Published in final edited form as: Nat Cell Biol. 2020 Aug 24;22(9):1064–1075. doi: 10.1038/s41556-020-0562-4

Figure 6 |. Nuclear PD-L1 regulates gene expression of immune response and regulatory pathways.

Figure 6 |

a. Top 10 enriched GO (biological process) terms of down-regulated genes (n=3,292) upon PD-L1 KO in MDA-MB-231 cells (n=4 biologically independent sequenced samples/group) analyzed by modified Fisher’s exact test with Benjamini-Hochberg correction. Immune response-related terms are marked in red. Dot size indicates the ‘Fold enrichment’. b. Down-regulated GSEA signatures upon PD-L1 KO in MDA-MB-231 cells (n=4 biologically independent sequenced samples/group). P-value was calculated using Kolmogorov-Smirnov statistic. c.
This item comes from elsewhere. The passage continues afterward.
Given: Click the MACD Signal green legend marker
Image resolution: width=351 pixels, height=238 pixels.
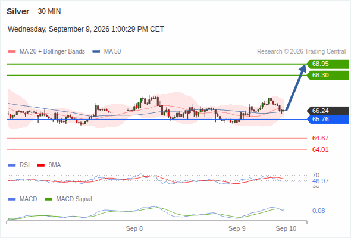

Heatmap display of the interferon α genes in MDA-MB-231 WT and PD-L1 KO cells. d. qRT-PCR analysis of the indicated genes from MDA-MB-231 WT and PD-L1 KO cells. Data are shown as the mean ± s.d. of n=3 independent experiments. P-values were calculated using a two-tailed Student’s t-test. e. GSEA signatures of ‘Interferon α response’ upon re-expressing mouse WT or K262Q mutant Pd-l1 in Pd-l1 KO CT26 cells (n=3 biologically independent sequenced samples/group), analyzed using Kolmogorov-Smirnov statistic. f. Genomic distribution of HA-tag ChIP-seq peaks in MDA-MB-231 PD-L1 KO cells expressing HA-tagged-PD-L1. g. PD-L1 ChIP-sequencing signal height and position relative to transcription start sites (TSS) for all genes in MDA-MB-231 cells. Two replicates are shown. The line means the average profile of genes; while the shading indicates standard errors (s.e.) of all human hg38 genes (n=58,713). h. ChIP-sequencing density heatmap of PD-L1 enrichment in MDA-MB-231 cells, within 5 kb around TSS. Gene order was arranged from highest to lowest density. i. A pie-chart depicting the fraction of genes with PD-L1 peaks among up-regulated, down-regulated or no change genes upon PD-L1 KO in MDA-MB-231 cells. The exact numbers of genes, percentage and P-values (hypergeometric test) in each group are shown. j. Rank-ordered depiction of the Log2 fold change for each significantly changed gene upon PD-L1 KO. The 5775 genes that have PD-L1 binding peaks are depicted in red. Grey dots indicate genes that have no PD-L1 binding. k. Top enriched motifs in the PD-L1 binding sites (n=50,738) in MDA-MB-231 cells. P-value was calculated using hypergeometric distributions.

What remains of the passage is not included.